__EXERCISE TASK__
Render everything from the start of the records down to the line containing "Action: (x=24, y=129)" as a numbered list, leaving out blank lines.

[Word and element locating records]

.....

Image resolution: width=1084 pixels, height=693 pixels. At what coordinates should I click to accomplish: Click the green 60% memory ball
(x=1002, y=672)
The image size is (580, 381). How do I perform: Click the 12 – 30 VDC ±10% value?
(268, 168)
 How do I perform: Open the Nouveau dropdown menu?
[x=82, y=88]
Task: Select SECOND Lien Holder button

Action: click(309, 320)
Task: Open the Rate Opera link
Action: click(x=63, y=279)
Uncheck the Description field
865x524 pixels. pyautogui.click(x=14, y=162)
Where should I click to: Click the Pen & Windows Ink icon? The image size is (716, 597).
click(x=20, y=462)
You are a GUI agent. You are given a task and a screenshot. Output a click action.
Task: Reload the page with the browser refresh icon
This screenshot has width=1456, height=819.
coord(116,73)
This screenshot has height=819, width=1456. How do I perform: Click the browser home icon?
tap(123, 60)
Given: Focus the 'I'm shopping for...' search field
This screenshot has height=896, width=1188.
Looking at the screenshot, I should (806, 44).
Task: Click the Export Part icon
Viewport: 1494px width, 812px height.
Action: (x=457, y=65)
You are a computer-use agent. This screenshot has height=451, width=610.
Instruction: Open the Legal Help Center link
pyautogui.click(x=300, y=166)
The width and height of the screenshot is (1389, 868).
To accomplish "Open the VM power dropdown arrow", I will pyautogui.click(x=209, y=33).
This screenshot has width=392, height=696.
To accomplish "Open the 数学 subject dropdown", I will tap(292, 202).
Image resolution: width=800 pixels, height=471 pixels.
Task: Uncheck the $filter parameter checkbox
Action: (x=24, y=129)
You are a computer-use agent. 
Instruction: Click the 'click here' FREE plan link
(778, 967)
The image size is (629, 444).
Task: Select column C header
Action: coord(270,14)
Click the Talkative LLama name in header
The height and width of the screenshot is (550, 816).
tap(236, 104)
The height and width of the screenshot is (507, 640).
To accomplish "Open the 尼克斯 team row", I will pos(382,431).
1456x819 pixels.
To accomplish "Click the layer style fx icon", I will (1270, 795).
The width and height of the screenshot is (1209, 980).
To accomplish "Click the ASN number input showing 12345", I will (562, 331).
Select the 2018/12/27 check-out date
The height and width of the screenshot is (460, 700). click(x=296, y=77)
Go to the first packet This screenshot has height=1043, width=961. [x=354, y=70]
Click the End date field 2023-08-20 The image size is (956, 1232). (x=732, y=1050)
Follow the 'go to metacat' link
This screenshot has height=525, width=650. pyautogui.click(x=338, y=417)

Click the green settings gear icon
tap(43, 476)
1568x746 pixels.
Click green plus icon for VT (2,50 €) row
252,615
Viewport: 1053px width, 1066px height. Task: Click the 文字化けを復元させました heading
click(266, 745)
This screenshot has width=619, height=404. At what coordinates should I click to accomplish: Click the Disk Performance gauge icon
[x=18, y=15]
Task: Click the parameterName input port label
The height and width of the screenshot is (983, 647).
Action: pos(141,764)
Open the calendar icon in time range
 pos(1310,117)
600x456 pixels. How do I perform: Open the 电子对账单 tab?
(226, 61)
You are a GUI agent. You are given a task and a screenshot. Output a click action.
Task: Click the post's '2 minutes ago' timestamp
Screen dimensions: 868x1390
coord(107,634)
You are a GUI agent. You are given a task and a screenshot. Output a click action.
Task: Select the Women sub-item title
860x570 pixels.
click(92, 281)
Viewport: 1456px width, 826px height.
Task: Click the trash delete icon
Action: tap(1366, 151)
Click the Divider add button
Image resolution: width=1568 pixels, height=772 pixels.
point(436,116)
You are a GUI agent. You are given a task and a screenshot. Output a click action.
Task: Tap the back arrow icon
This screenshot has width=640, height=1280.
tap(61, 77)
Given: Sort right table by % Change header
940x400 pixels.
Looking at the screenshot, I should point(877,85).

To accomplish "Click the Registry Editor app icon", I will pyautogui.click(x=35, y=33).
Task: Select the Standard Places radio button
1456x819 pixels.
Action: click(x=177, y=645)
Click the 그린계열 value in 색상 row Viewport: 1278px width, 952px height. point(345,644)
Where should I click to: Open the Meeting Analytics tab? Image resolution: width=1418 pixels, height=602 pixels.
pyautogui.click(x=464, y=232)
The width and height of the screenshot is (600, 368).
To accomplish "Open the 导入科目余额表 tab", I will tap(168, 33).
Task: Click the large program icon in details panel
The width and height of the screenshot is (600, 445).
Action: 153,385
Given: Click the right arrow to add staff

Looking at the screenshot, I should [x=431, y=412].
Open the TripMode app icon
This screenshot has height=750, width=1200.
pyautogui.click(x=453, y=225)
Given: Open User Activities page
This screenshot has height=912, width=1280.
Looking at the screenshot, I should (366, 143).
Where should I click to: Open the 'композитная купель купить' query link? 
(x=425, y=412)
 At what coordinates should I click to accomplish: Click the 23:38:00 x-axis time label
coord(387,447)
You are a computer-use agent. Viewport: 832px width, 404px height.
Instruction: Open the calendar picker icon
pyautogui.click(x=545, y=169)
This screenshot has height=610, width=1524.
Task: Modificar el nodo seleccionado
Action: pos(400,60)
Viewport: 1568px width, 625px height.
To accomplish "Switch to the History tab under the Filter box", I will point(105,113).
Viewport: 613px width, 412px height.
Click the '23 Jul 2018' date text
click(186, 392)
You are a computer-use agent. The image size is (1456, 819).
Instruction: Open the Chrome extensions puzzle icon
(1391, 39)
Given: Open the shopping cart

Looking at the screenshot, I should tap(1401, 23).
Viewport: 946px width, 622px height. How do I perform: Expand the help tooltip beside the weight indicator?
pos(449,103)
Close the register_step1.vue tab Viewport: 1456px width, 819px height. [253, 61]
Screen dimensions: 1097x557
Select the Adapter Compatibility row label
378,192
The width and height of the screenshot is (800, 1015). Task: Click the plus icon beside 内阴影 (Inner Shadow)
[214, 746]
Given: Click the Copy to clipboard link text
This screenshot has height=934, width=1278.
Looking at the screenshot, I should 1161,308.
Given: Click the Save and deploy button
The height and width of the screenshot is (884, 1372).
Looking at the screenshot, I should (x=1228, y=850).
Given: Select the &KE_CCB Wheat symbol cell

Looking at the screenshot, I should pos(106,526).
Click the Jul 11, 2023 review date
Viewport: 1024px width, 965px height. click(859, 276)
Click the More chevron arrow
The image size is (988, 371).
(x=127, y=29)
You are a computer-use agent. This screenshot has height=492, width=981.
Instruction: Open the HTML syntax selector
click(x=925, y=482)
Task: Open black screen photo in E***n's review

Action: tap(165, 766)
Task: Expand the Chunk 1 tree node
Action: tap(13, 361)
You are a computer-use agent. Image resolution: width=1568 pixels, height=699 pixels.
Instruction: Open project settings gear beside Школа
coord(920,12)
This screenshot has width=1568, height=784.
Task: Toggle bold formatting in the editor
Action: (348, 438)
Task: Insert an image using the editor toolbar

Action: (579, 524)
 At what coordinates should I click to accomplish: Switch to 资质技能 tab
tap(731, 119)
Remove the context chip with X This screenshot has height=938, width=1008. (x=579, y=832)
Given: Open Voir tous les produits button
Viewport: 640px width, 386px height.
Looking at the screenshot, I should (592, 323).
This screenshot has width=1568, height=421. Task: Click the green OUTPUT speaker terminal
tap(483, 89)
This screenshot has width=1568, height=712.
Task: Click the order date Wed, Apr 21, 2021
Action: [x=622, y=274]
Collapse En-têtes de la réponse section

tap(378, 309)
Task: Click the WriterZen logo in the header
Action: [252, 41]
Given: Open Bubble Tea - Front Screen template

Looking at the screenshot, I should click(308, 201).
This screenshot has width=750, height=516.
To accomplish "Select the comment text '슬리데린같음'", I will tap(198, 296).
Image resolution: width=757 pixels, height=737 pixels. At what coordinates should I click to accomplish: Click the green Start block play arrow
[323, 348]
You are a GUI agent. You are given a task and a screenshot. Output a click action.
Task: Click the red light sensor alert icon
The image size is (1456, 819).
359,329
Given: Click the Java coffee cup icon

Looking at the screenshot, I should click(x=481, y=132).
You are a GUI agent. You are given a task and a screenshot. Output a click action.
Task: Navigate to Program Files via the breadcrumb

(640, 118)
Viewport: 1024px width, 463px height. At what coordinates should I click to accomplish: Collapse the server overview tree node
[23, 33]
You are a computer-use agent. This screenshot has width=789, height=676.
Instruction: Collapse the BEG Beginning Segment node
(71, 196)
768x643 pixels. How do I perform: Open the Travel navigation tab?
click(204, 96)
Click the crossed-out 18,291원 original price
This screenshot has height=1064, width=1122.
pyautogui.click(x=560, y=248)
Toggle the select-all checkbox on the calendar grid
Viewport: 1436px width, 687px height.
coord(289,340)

.....

__SOLUTION BELOW__
1. Image resolution: width=1084 pixels, height=693 pixels. At what coordinates should I click to accomplish: Click the green 60% memory ball
2. (x=1002, y=672)
3. The image size is (580, 381). How do I perform: Click the 12 – 30 VDC ±10% value?
4. (268, 168)
5.  How do I perform: Open the Nouveau dropdown menu?
6. [x=82, y=88]
7. Task: Select SECOND Lien Holder button
8. Action: click(309, 320)
9. Task: Open the Rate Opera link
10. Action: click(x=63, y=279)
11. Uncheck the Description field
12. 865x524 pixels. pyautogui.click(x=14, y=162)
13. Where should I click to: Click the Pen & Windows Ink icon? The image size is (716, 597).
14. click(x=20, y=462)
15. You are a GUI agent. You are given a task and a screenshot. Output a click action.
16. Task: Reload the page with the browser refresh icon
17. This screenshot has width=1456, height=819.
18. coord(116,73)
19. This screenshot has height=819, width=1456. How do I perform: Click the browser home icon?
20. tap(123, 60)
21. Given: Focus the 'I'm shopping for...' search field
22. This screenshot has height=896, width=1188.
23. Looking at the screenshot, I should (806, 44).
24. Task: Click the Export Part icon
25. Viewport: 1494px width, 812px height.
26. Action: (x=457, y=65)
27. You are a computer-use agent. This screenshot has height=451, width=610.
28. Instruction: Open the Legal Help Center link
29. pyautogui.click(x=300, y=166)
30. The width and height of the screenshot is (1389, 868).
31. To accomplish "Open the VM power dropdown arrow", I will pyautogui.click(x=209, y=33).
32. This screenshot has width=392, height=696.
33. To accomplish "Open the 数学 subject dropdown", I will tap(292, 202).
34. Image resolution: width=800 pixels, height=471 pixels.
35. Task: Uncheck the $filter parameter checkbox
36. Action: (x=24, y=129)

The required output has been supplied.